* **YOUR INSTRUCTIONS**
Extract every line below that contains the string "will".

┌──

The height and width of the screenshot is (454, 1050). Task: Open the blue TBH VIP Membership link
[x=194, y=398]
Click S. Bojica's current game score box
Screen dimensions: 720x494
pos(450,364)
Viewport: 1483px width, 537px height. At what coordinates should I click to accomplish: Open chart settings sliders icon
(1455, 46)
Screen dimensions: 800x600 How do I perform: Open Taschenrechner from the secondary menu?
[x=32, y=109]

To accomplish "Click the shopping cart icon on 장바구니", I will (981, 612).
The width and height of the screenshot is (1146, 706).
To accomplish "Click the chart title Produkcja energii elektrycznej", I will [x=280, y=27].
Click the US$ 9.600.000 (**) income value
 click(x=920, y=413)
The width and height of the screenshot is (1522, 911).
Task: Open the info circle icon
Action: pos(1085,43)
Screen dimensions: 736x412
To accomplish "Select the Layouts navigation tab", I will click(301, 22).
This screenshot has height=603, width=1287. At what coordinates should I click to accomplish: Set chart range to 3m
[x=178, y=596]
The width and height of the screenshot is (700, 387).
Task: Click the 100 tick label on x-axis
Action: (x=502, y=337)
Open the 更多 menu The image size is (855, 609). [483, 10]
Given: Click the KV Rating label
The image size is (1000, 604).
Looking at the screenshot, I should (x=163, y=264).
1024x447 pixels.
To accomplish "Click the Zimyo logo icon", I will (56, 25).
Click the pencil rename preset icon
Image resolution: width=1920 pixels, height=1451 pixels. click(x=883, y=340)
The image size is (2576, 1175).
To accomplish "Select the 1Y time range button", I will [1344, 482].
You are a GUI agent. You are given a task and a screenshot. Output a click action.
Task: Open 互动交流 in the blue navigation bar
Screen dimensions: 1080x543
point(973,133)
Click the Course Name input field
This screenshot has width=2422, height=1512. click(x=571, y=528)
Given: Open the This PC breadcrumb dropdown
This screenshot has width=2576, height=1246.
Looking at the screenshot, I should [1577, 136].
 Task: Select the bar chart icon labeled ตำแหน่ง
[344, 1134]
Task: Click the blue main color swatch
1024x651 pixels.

└──

* **RESPONSE BELOW**
To accomplish "Click the shopping cart icon on 장바구니", I will (981, 612).
To accomplish "Click the chart title Produkcja energii elektrycznej", I will [x=280, y=27].
To accomplish "Select the Layouts navigation tab", I will click(301, 22).
To accomplish "Click the Zimyo logo icon", I will (56, 25).
To accomplish "Select the 1Y time range button", I will [1344, 482].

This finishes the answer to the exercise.